Sept - Nov Issue
September 23, 2014

Adjuncts earning greater respect

Author: By DarrylMcGrath
Source: NYSUT United
PSC member and adjunct professor Michael Batson speaks with students at CUNY’s College of Staten Island. Batson teaches history and women’s studies. Photo by Pat Arnow.
Caption: PSC member and adjunct professor Michael Batson speaks with students at CUNY’s College of Staten Island. Batson teaches history and women's studies. Photo by Pat Arnow.

Michael Batson, an adjunct instructor of history at CUNY's College of Staten Island, sees passion and commitment every time he talks to his fellow part-time instructors.

"Adjuncts in the hallways are always talking about teaching," said Batson. "A lot of the innovations in the classroom and ideas about pedagogy are coming from adjuncts. But it's hard to avoid the reality of hardship."

They are highly educated, and yet they often live like the working poor, with exploitive work conditions, low wages and no health benefits, retirement or job security.

"It's possible for someone to teach the equivalent of a full-time faculty load and come out earning $26,000 a year. They're not making a living; they're scraping by ... the elevator operator in my rent-stabilized apartment earns more money than I do," said Marcia Newfield of the Borough of Manhattan Community College.

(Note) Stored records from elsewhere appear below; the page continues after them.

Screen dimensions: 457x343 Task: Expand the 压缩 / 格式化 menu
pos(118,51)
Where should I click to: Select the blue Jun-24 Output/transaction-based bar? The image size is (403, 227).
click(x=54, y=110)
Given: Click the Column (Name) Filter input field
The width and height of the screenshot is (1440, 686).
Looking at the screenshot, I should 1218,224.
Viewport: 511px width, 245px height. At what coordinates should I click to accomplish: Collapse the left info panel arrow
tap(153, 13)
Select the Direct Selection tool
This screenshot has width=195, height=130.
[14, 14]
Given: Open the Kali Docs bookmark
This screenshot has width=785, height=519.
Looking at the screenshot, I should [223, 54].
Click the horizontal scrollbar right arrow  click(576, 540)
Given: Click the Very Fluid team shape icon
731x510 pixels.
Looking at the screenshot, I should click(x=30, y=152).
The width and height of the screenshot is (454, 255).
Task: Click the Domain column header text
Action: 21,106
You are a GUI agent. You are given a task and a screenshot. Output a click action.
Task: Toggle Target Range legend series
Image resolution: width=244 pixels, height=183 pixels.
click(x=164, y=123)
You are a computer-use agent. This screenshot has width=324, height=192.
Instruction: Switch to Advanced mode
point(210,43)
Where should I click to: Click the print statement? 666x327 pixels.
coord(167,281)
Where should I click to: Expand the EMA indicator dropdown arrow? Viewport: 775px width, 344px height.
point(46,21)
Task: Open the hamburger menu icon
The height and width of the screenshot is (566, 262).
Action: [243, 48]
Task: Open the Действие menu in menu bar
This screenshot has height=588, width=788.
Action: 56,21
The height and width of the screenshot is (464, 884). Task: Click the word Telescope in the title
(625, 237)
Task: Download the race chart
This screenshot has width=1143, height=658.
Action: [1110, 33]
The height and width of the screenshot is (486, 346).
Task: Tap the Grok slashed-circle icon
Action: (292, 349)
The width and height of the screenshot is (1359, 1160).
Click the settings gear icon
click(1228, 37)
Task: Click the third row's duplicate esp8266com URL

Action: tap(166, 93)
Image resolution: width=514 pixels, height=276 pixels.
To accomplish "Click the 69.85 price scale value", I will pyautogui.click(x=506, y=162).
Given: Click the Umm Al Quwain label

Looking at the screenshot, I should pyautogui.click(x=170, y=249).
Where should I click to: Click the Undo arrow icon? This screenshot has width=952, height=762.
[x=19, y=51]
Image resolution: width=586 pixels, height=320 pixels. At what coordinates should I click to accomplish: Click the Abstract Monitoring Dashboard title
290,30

Newfield, Batson and fellow adjunct professor Blanca Vazquez of Hunter College, all members of NYSUT's Professional Staff Congress and the affiliate's executive council, are among the unionists working hard to improve conditions for adjuncts. As their union continues contract negotiations, their mood is upbeat.

The PSC, which represents faculty and staff at the City University of New York and the CUNY Research Foundation, has just negotiated state-funded health insurance for adjuncts.

It's the clearest signal so far that the PSC's 14-year effort to get them the respect and the benefits they deserve is working, and one more benchmark in a statewide effort by adjuncts to turn their numbers — tens of thousands throughout New York — into strength. Previously, adjunct health coverage at CUNY had been provided through the PSC-CUNY Welfare Fund and, inadequately funded by CUNY, was in danger of being eliminated.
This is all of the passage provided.